Collected data entries:
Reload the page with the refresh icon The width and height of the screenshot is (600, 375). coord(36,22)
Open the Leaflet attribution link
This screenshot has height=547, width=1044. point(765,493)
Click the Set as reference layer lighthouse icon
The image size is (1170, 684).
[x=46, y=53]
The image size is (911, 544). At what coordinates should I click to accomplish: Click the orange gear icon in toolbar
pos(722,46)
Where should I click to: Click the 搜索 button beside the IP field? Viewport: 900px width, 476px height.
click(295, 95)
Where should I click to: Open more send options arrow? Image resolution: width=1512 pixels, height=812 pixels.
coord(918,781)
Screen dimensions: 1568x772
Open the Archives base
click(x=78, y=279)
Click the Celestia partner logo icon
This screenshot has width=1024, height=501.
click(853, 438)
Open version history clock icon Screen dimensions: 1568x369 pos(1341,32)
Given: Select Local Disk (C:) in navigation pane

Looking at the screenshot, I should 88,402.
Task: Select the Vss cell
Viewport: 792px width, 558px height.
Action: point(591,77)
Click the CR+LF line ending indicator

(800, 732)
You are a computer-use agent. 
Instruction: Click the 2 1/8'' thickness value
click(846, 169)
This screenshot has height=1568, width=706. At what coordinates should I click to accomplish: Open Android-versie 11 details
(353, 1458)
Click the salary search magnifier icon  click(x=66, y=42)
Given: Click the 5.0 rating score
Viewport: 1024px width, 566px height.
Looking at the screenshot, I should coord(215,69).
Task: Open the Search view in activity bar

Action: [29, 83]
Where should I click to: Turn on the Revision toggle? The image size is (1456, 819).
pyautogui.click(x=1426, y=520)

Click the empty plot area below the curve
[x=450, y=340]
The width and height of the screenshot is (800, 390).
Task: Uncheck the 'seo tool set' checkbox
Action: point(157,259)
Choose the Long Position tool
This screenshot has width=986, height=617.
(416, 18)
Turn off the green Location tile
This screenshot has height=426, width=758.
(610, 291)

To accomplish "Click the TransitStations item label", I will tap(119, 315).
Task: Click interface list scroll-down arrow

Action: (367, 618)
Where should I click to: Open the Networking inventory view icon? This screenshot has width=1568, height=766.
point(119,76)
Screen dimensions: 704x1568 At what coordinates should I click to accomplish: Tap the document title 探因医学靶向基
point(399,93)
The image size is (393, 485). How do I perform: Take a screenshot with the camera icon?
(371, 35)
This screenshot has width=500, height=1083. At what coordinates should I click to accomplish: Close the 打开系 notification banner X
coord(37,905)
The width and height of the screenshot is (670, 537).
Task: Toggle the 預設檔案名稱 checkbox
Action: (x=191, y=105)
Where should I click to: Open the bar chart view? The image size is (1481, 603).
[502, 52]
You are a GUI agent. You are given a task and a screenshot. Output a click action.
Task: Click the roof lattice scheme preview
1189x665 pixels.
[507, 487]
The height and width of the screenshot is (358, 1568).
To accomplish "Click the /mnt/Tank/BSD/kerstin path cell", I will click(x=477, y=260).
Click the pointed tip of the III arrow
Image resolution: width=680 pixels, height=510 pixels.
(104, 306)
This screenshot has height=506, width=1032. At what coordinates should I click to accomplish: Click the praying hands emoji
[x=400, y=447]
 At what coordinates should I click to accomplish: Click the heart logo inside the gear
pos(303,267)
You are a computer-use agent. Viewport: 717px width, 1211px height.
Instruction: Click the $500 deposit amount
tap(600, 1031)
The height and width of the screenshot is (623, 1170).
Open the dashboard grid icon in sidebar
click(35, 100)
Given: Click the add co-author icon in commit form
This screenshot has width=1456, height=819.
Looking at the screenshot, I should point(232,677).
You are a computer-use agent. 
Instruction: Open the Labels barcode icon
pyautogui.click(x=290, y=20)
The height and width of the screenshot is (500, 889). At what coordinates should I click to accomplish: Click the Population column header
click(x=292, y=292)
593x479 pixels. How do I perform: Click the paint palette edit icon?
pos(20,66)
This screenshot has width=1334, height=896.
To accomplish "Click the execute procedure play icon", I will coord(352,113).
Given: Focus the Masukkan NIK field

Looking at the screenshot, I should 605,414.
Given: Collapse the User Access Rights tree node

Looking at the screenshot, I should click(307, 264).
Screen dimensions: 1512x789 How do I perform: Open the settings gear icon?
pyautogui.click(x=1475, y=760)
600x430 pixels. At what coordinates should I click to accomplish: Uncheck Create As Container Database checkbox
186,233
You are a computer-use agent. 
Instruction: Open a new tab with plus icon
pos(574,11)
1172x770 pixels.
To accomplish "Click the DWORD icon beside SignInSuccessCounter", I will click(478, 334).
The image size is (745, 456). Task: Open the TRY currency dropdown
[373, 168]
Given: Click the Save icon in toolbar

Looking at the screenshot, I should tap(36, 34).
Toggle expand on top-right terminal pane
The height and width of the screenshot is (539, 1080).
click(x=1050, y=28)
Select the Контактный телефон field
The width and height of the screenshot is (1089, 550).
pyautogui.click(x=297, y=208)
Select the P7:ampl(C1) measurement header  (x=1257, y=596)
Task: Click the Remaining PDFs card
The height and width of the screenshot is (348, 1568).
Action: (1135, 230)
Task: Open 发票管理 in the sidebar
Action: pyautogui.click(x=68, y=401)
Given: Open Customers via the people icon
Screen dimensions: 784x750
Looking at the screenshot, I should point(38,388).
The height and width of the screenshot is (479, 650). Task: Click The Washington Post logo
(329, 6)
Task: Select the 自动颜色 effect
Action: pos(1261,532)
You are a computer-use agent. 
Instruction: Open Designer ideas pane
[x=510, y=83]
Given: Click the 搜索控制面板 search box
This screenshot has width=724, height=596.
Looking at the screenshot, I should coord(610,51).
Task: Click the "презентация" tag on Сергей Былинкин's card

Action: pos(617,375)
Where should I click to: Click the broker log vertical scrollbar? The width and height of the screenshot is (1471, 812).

Given problem>
Output every line of the records above as a numbered list, leaving out the blank lines.

Complete response>
1. Reload the page with the refresh icon The width and height of the screenshot is (600, 375). coord(36,22)
2. Open the Leaflet attribution link
3. This screenshot has height=547, width=1044. point(765,493)
4. Click the Set as reference layer lighthouse icon
5. The image size is (1170, 684).
6. [x=46, y=53]
7. The image size is (911, 544). At what coordinates should I click to accomplish: Click the orange gear icon in toolbar
8. pos(722,46)
9. Where should I click to: Click the 搜索 button beside the IP field? Viewport: 900px width, 476px height.
10. click(295, 95)
11. Where should I click to: Open more send options arrow? Image resolution: width=1512 pixels, height=812 pixels.
12. coord(918,781)
13. Screen dimensions: 1568x772
14. Open the Archives base
15. click(x=78, y=279)
16. Click the Celestia partner logo icon
17. This screenshot has width=1024, height=501.
18. click(853, 438)
19. Open version history clock icon Screen dimensions: 1568x369 pos(1341,32)
20. Given: Select Local Disk (C:) in navigation pane
21. Looking at the screenshot, I should 88,402.
22. Task: Select the Vss cell
23. Viewport: 792px width, 558px height.
24. Action: point(591,77)
25. Click the CR+LF line ending indicator
26. (800, 732)
27. You are a computer-use agent. 
28. Instruction: Click the 2 1/8'' thickness value
29. click(846, 169)
30. This screenshot has height=1568, width=706. At what coordinates should I click to accomplish: Open Android-versie 11 details
31. (353, 1458)
32. Click the salary search magnifier icon  click(x=66, y=42)
33. Given: Click the 5.0 rating score
34. Viewport: 1024px width, 566px height.
35. Looking at the screenshot, I should coord(215,69).
36. Task: Open the Search view in activity bar
37. Action: [29, 83]
38. Where should I click to: Turn on the Revision toggle? The image size is (1456, 819).
39. pyautogui.click(x=1426, y=520)
40. Click the empty plot area below the curve
41. [x=450, y=340]
42. The width and height of the screenshot is (800, 390).
43. Task: Uncheck the 'seo tool set' checkbox
44. Action: point(157,259)
45. Choose the Long Position tool
46. This screenshot has width=986, height=617.
47. (416, 18)
48. Turn off the green Location tile
49. This screenshot has height=426, width=758.
50. (610, 291)
51. To accomplish "Click the TransitStations item label", I will tap(119, 315).
52. Task: Click interface list scroll-down arrow
53. Action: (367, 618)
54. Where should I click to: Open the Networking inventory view icon? This screenshot has width=1568, height=766.
55. point(119,76)
56. Screen dimensions: 704x1568 At what coordinates should I click to accomplish: Tap the document title 探因医学靶向基
57. point(399,93)
58. The image size is (393, 485). How do I perform: Take a screenshot with the camera icon?
59. (371, 35)
60. This screenshot has width=500, height=1083. At what coordinates should I click to accomplish: Close the 打开系 notification banner X
61. coord(37,905)
62. The width and height of the screenshot is (670, 537).
63. Task: Toggle the 預設檔案名稱 checkbox
64. Action: (x=191, y=105)
65. Where should I click to: Open the bar chart view? The image size is (1481, 603).
66. [502, 52]
67. You are a GUI agent. You are given a task and a screenshot. Output a click action.
68. Task: Click the roof lattice scheme preview
69. 1189x665 pixels.
70. [507, 487]
71. The height and width of the screenshot is (358, 1568).
72. To accomplish "Click the /mnt/Tank/BSD/kerstin path cell", I will click(x=477, y=260).
73. Click the pointed tip of the III arrow
74. Image resolution: width=680 pixels, height=510 pixels.
75. (104, 306)
76. This screenshot has height=506, width=1032. At what coordinates should I click to accomplish: Click the praying hands emoji
77. [x=400, y=447]
78.  At what coordinates should I click to accomplish: Click the heart logo inside the gear
79. pos(303,267)
80. You are a computer-use agent. Viewport: 717px width, 1211px height.
81. Instruction: Click the $500 deposit amount
82. tap(600, 1031)
83. The height and width of the screenshot is (623, 1170).
84. Open the dashboard grid icon in sidebar
85. click(35, 100)
86. Given: Click the add co-author icon in commit form
87. This screenshot has width=1456, height=819.
88. Looking at the screenshot, I should point(232,677).
89. You are a computer-use agent. 
90. Instruction: Open the Labels barcode icon
91. pyautogui.click(x=290, y=20)
92. The height and width of the screenshot is (500, 889). At what coordinates should I click to accomplish: Click the Population column header
93. click(x=292, y=292)
94. 593x479 pixels. How do I perform: Click the paint palette edit icon?
95. pos(20,66)
96. This screenshot has width=1334, height=896.
97. To accomplish "Click the execute procedure play icon", I will coord(352,113).
98. Given: Focus the Masukkan NIK field
99. Looking at the screenshot, I should 605,414.
100. Given: Collapse the User Access Rights tree node
101. Looking at the screenshot, I should click(307, 264).
102. Screen dimensions: 1512x789 How do I perform: Open the settings gear icon?
103. pyautogui.click(x=1475, y=760)
104. 600x430 pixels. At what coordinates should I click to accomplish: Uncheck Create As Container Database checkbox
105. 186,233
106. You are a computer-use agent. 
107. Instruction: Open a new tab with plus icon
108. pos(574,11)
109. 1172x770 pixels.
110. To accomplish "Click the DWORD icon beside SignInSuccessCounter", I will click(478, 334).
111. The image size is (745, 456). Task: Open the TRY currency dropdown
112. [373, 168]
113. Given: Click the Save icon in toolbar
114. Looking at the screenshot, I should tap(36, 34).
115. Toggle expand on top-right terminal pane
116. The height and width of the screenshot is (539, 1080).
117. click(x=1050, y=28)
118. Select the Контактный телефон field
119. The width and height of the screenshot is (1089, 550).
120. pyautogui.click(x=297, y=208)
121. Select the P7:ampl(C1) measurement header  (x=1257, y=596)
122. Task: Click the Remaining PDFs card
123. The height and width of the screenshot is (348, 1568).
124. Action: (1135, 230)
125. Task: Open 发票管理 in the sidebar
126. Action: pyautogui.click(x=68, y=401)
127. Given: Open Customers via the people icon
128. Screen dimensions: 784x750
129. Looking at the screenshot, I should point(38,388).
130. The height and width of the screenshot is (479, 650). Task: Click The Washington Post logo
131. (329, 6)
132. Task: Select the 自动颜色 effect
133. Action: pos(1261,532)
134. You are a computer-use agent. 
135. Instruction: Open Designer ideas pane
136. [x=510, y=83]
137. Given: Click the 搜索控制面板 search box
138. This screenshot has width=724, height=596.
139. Looking at the screenshot, I should coord(610,51).
140. Task: Click the "презентация" tag on Сергей Былинкин's card
141. Action: pos(617,375)
142. Where should I click to: Click the broker log vertical scrollbar? The width and height of the screenshot is (1471, 812).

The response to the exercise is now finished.